Differences in parameters between those with and without ED were examined using the t test and χ2 test. Backwards logistic regression analysis was used to determine independent predictors of ED. The following variables were incorporated into the model in three stages: first, age, age at onset of diabetes, and duration of diabetes; second, BMI, waist circumference, HbA1c (A1C), triglycerides, HDL cholesterol levels, urinary albumin-creatinine ratio, and treatments for and histories of hypertension and diabetes, alcohol consumption, and smoking; and third, neuropathy, MCA stenosis, peripheral vascular disease, and retinopathy.

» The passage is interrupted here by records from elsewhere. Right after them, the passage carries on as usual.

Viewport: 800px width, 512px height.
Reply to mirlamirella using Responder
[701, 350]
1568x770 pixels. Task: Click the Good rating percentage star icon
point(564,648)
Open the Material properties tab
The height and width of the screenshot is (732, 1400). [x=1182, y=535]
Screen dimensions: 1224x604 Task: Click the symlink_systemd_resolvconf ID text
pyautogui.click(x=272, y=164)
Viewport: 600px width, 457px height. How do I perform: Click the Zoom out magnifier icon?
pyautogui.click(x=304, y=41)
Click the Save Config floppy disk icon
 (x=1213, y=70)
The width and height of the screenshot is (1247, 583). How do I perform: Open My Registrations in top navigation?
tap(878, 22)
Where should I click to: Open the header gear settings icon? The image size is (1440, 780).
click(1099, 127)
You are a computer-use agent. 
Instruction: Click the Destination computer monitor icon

From the 1,078 recruited patients aged >30 years, 24.5% reported having ED. Patients reporting ED were generally older, and the prevalence rose significantly with age, increasing from 6.8 in those aged 30–39 to 35.8% in those >70 years. ED patients had worse glycemic control even though more ED patients underwent glucose-lowering treatment (P < 0.05, Table 1). Systolic blood pressure was higher in the ED patients, although 1.7 times more ED patients were receiving blood pressure–lowering pharmacotherapy (P < 0.001). In univariate analysis, raising glycemia and hypertension increased the risk for having ED with odds ratios (ORs) (95% CI) of 2.8 (1.2–6.8) and 1.8 (1.3–2.4), respectively, but not after adjustment for age and diabetic duration. ED patients had worse renal function and increased levels of micro- and most macrovascular complications (Table 1, P < 0.05)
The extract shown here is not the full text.